Luego, cogí mi champú. Quería que oliera a mí. Que llevara mi esencia incluso después de que el agua se llevara la espuma. Vertí una cantidad generosa en mi palma y comencé a masajearlo en su cuero cabelludo con una suavidad que contrastaba con la dureza de mis manos. Mis dedos se hundieron en su cabello mojado, trabajando la espuma con movimientos circulares y firmes.
Hice que ella me lavara a mí, guiando sus manos suaves y reluctantes sobre mi pecho, mis hombros, mi espalda. Sentir sus palmas enjabonadas deslizándose sobre mi piel, incluso con desgana, avivaba el fuego de una posesión diferente, más íntima y no menos intensa. Era otro recordatorio: su cuerpo no solo existía para mi placer, sino también para mi cuidado, para atender mis necesidades más básicas bajo mi atenta mirada.

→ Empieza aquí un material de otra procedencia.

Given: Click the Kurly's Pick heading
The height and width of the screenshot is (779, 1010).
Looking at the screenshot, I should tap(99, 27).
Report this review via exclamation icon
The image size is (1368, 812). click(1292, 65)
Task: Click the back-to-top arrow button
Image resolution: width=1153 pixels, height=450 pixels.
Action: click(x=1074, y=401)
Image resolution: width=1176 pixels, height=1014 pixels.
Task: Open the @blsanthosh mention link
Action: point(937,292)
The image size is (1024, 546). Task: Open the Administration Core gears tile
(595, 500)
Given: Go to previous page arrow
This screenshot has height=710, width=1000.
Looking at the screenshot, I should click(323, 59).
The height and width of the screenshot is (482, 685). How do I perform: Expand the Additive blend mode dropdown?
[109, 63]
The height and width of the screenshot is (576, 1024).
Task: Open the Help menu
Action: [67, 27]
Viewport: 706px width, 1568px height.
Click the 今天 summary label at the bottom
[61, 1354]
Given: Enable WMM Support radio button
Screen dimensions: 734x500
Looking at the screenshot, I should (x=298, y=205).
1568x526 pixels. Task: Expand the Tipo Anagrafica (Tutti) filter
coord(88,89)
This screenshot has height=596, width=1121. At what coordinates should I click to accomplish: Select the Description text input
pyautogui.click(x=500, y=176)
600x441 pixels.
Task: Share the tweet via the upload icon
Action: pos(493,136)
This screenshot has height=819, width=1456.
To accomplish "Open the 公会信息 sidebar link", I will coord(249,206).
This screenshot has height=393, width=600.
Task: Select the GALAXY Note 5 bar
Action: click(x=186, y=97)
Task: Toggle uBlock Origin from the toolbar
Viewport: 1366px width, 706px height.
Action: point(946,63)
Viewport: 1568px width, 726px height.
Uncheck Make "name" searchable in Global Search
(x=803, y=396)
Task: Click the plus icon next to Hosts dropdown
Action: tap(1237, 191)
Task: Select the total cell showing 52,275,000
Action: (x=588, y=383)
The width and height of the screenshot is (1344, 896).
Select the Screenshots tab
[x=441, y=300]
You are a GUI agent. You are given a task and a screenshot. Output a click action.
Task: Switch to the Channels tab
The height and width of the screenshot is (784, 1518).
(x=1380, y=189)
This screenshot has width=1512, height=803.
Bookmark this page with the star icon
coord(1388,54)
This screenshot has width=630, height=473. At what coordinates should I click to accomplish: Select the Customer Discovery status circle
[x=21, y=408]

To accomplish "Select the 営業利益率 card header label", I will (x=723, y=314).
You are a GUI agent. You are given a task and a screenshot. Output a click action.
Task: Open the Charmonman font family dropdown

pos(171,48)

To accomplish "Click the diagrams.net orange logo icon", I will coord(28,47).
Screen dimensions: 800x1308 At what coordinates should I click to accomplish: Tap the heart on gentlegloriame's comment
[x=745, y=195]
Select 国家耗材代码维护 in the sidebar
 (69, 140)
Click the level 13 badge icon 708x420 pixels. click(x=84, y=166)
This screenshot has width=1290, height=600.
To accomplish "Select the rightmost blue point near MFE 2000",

Cuando terminamos, apagué el agua y el repentino silencio fue casi ensordecedor. Envolví su cuerpo en una toalla grande y suave, absorbiendo las gotas que resbalaban por su piel como perlas, y me até otra alrededor de mis caderas. La llevé frente al gran espejo del lavabo, donde nuestros reflejos, empañados por el vapor, se miraban fijamente. Ella parecía más pequeña, envuelta en la toalla, con el cabello oscuro pegado a su rostro.
Tomé el secador y encendí el suave zumbido que llenó la habitación. Comencé a secar su cabello, enredando mis dedos en los mechones oscuros y húmedos, levantándolos con el chorro de aire caliente. La tarea era fácil; mi estatura me permitía dominar el proceso por completo, rodeándola con mis brazos, inclinándola suavemente hacia atrás o de lado según mi criterio. Era un acto de doméstica intimidad que, sin embargo, estaba imbuido del mismo control que todo lo demás.